Wednesday, April 6, 2011

Income Distribution

Income Distribution
by Takara Alexis

In terms of your finances, your pre-retirement earning years focus on accumulation and growth of your money. You earn money from your job or business to pay for your current living expenses. You set some away in case of emergencies and for any needs in the future like college and retirement. Your goal is to gather as much as possible by earning it and investing it.

After retirement, you typically no longer contain money earned from work or business to pay for your living expenses. You require safety and liquidity to ensure available funds for day-to-day costs of living along with growth to help ensure your funds last your lifetime. The growth-oriented portfolio structure of your earning years may no longer apply, and you may need to change the way you evaluate your portfolio' s performance.

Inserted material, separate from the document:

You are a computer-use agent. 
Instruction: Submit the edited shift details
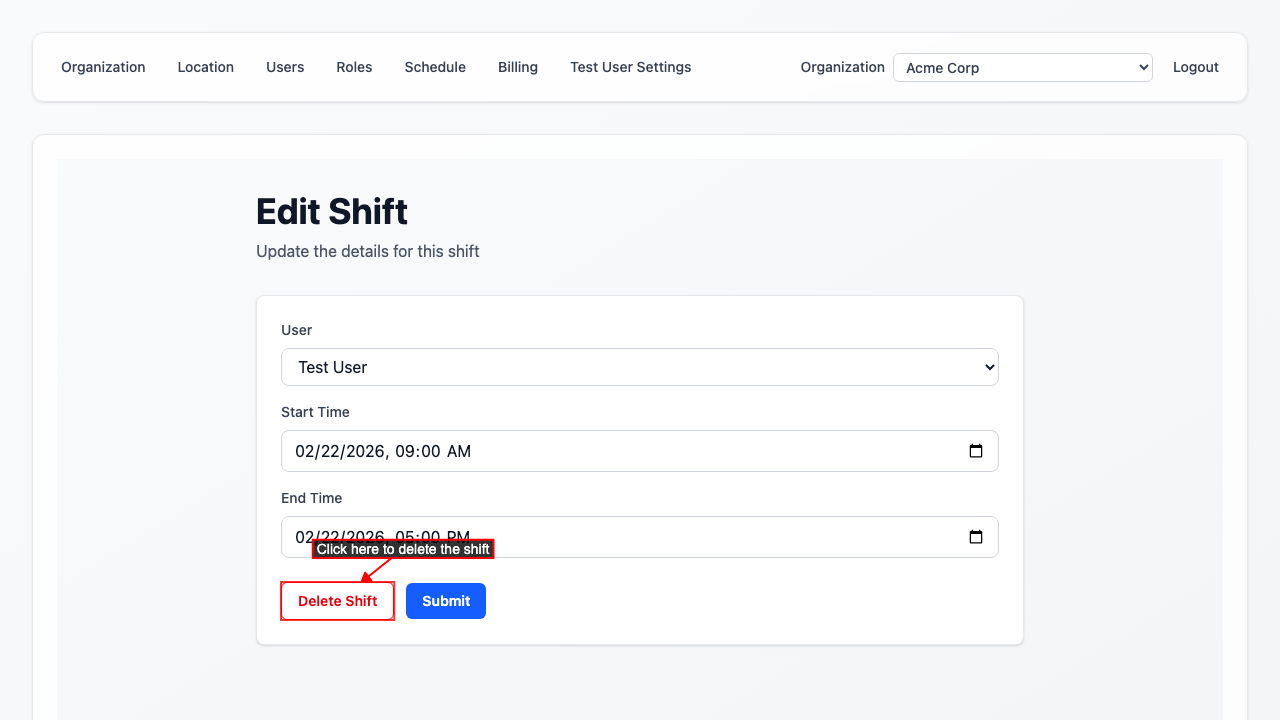(x=446, y=601)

In fact, in an effort to assist with reducing risk and protect principal, a lot of retirees alter their asset mix to a more conservative, income-based allocation. The outcome is a portfolio made to provide higher rates of current income and less volatility. In other words, your need to preserve what you have now typically outweighs your need to grow your money at a benchmark rate, although you still need enough growth to ensure inflation doesn't minimize your buying power during retirement.

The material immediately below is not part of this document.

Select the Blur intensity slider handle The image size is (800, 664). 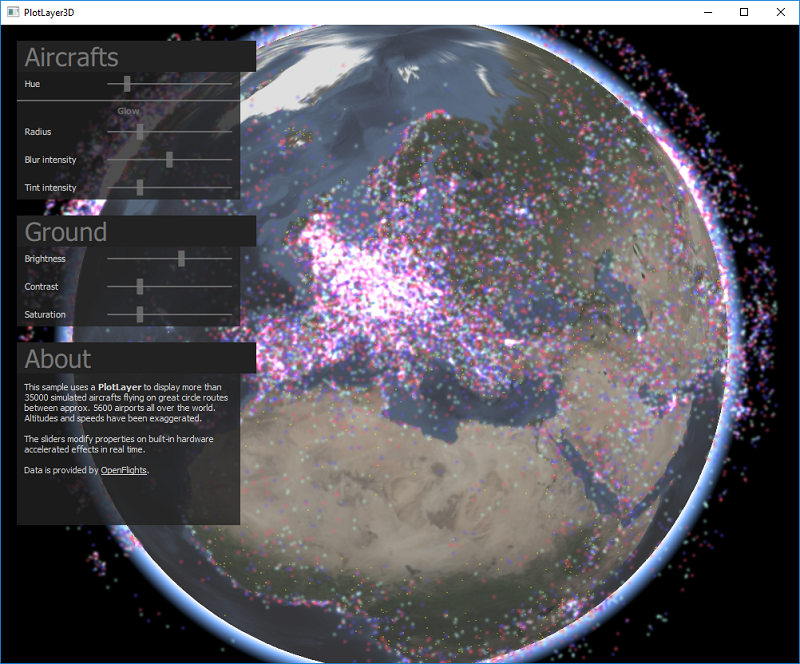point(170,160)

Depending on your age, your investment tendencies might lean too much toward growth or too far toward conservative income. If you are at the leading edge of the Boomer generation, you could have experienced years of significantly high market returns, changing your expectations for your own portfolio toward the high end.

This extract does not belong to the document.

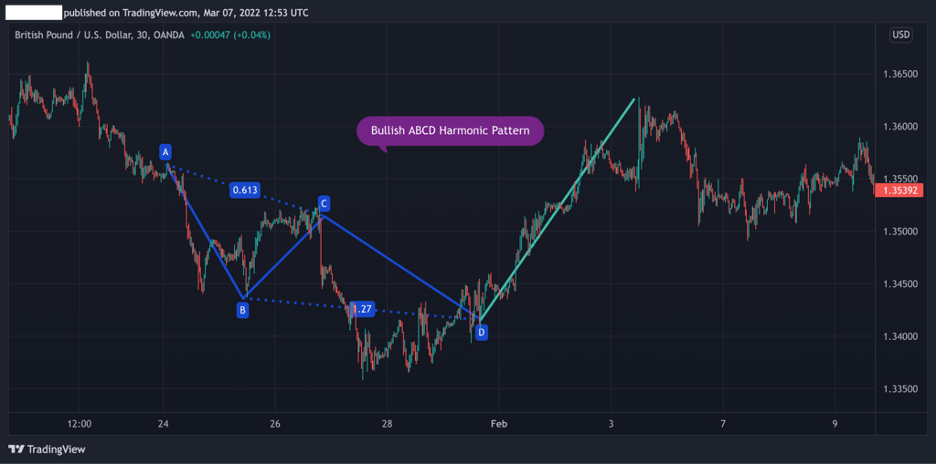Click the TradingView logo icon
Viewport: 936px width, 464px height.
click(x=15, y=449)
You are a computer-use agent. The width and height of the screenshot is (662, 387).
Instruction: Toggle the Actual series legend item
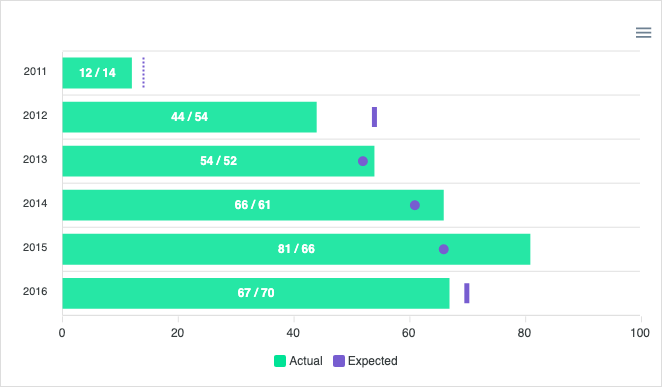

If you're in the senior or "veteran" age group, however, you may harbor some distrust of stocks and over- confidence in bonds. Investors in this group also tend to underestimate their life expectancy, based on how long their parents lived. By overweighting your portfolio in the relative safety of fixed income and income investments, you increase the potential of outliving your money.

A retirement distribution plan looks to find that middle ground between reduced risk and greater return, taking into regard all income streams (i.e., Social Security, wages, pensions, investment income, annuity income), assets, inflation risk, investment risk and tax exposure. Plenty of variables can come into play, so each factor needs to be evaluated based on the individual situation.

Generally, a retirement distribution model will allocate a larger portion of assets to fixed income and income segments, followed by growth and income, growth, aggressive growth and most aggressive segments in progressively lesser percentages. The intended result is an inflation-adjusted income that lasts your lifetime by minimizing emotional investment decisions, keeping purchasing power, minimizing risk, preserving principal and maintaining an appropriate amount of long-term asset growth.

Organizing a retirement distribution plan can be complex and requires a thorough understanding of investment products and strategies and their associated risks. Your financial professional will help you determine the asset allocation model and products that best meet your needs.